This year’s offseason has moved much more slowly than last year’s did, possibly suggesting that teams are becoming more cautious in free agency, the New York Post’s Joel Sherman suggests. There are other possible explanations, he notes, including that the strong free agent market has teams concerned about jumping to sign one free agent only to find a similar player willing to sign for less at a later date. Another possibility is that many teams’ new presidents of baseball operations are pulling back on the reins a bit. But there’s also the fact that many deals that were consummated by this point last year — including big contracts for Hanley Ramirez, Pablo Sandoval, Victor Martinez, Michael Cuddyer and Adam LaRoche — now look like potential busts. Here are more quick notes from around the game.
- After their signing of J.A. Happ (as well as their re-signing of Marco Estrada and trade for Jesse Chavez), the Blue Jays will continue pursuing starting pitching, interim GM Tony LaCava says, according to Sportsnet’s Ben Nicholson-Smith (Twitter links). LaCava declined to comment on free agent starter David Price.
- Former Blue Jay Liam Hendriks, who headed to the Athletics for Chavez, says he anticipates a bigger role in Oakland, Jeff Simmons of Sportsnet notes. “I think it’ll be a good stepping stone to become a set-up, closer type and as a reliever that’s where you want to be,” Hendriks said last week on Sportsnet 590 The Fan. “With (Roberto) Osuna, (Aaron) Sanchez and (Brett) Cecil it would’ve been tough to get there with Toronto because they got three guys that can do both of those roles.” Hendriks, incidentally, says better health was one reason he improved in Toronto, blossoming from the struggling starter he was in Minnesota to a top-notch reliever. (He also credits Jays catchers Russell Martin and Dioner Navarro.) “I was never unhealthy per se. But I ate a bit cleaner and stopped drinking,” he says. “I never drank too much to begin with but I stopped completely… I did a lot my lower-body and shoulders work in the gym. Everything played a part.”
arc89
How bad the A’s bullpen was last year he would be the set up man. I don’t see any other reliever on the team being a better set up man than Hendriks. Things could change with Benae trading for more bullpen arms.
Yogajonny
In my opinion, Hendricks deserves a shot at higher leverage situations in 2016 after his performance last year. I’m not saying the A’s should make him a closer, but he was very good for the Jays last year and will be sorely missed. I could see him thriving in a set up capacity and wish him lots of luck.
mike156
It’s probably a little early to call the early signings busts for the duration of their contracts. V-Mart was really a surprise–while you didn’t expect a repeat of 2014, and while you knew the contract was an overpay, that steep a decline that fast was shocking. Panda was never a great hitter, but he was also never this bad. Ramirez did have a couple of similar years, particularly 2011. All three could recover somewhat this year. Cuddy and LaRoche, it’s harder to predict, but LaRoche is only in for one more year.

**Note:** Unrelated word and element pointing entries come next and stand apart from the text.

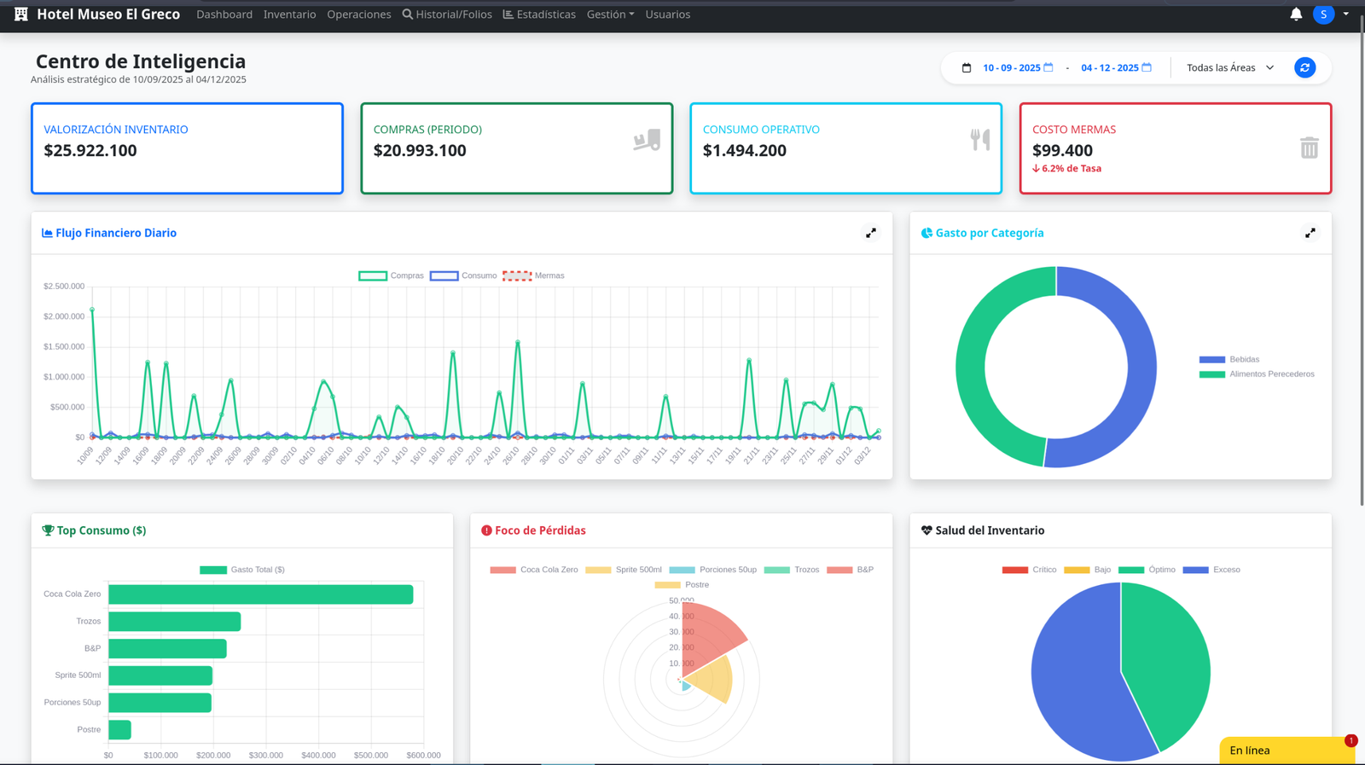Open the Gestión dropdown menu
This screenshot has width=1365, height=765.
[610, 14]
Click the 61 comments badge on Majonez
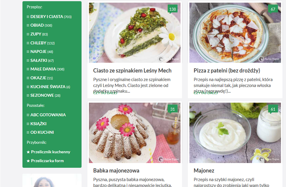The width and height of the screenshot is (286, 187). pyautogui.click(x=273, y=109)
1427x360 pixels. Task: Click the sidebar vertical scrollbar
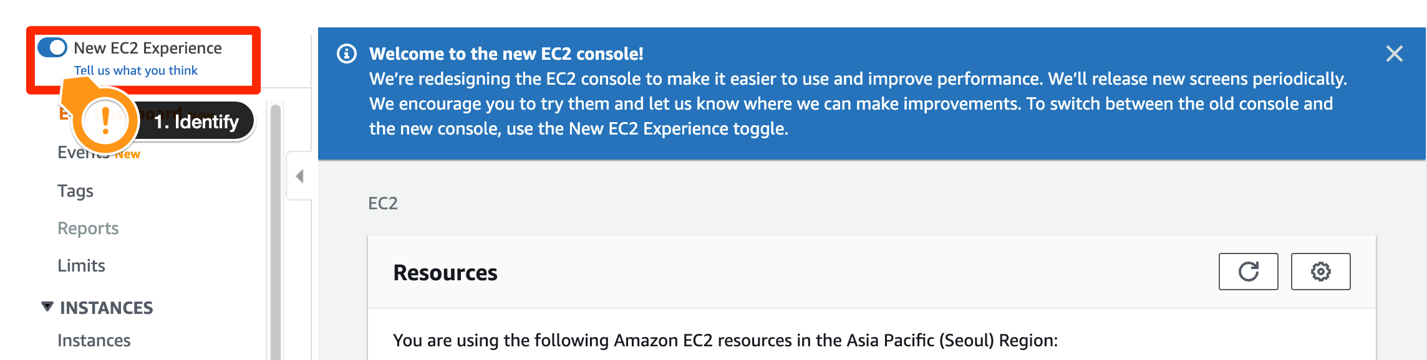pos(276,230)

But, there’s quantity in pitching, and it’s pretty clearly tiered in quality. This could cause people to wait to see how the market begins to set.
smelliott00
I can’t call V-Mart a bust yet. Relatively cheap contract, tough time with injuries. I’d look for him to have a bounce back year, especially if Al Avila goes out and gets another bat for that lineup and take the pressure off of Martinez a little bit.
chesteraarthur
Except that when you hand out long term contracts, you are expecting that a player is going to provide surplus value in the early years and then regress as they continue to age. When you start out being a negative war player in your first year, you’ve dug yourself a huge hole in terms of providing any type of surplus value on the contract you signed.
mike156
I wouldn’t argue with that. And it’s possible the signings could just end up being real disasters–that none of the five come back to even 80% of expectations of the teams that signed them. My point was that it’s possible that at least three of them will have reasonably productive years in 2016. Not superstar level, but productive
szagski13
It’ll be interesting to see what Toronto does if they’re still in the market for starters. I wouldn’t be against them signing one of the Tier 2/3 guys if theirs price drops later in the winter. A rotation of Stroman, Estrada, FA, Dickey, Happ with Chavez as a long man and Hutch in the minors would be more than serviceable.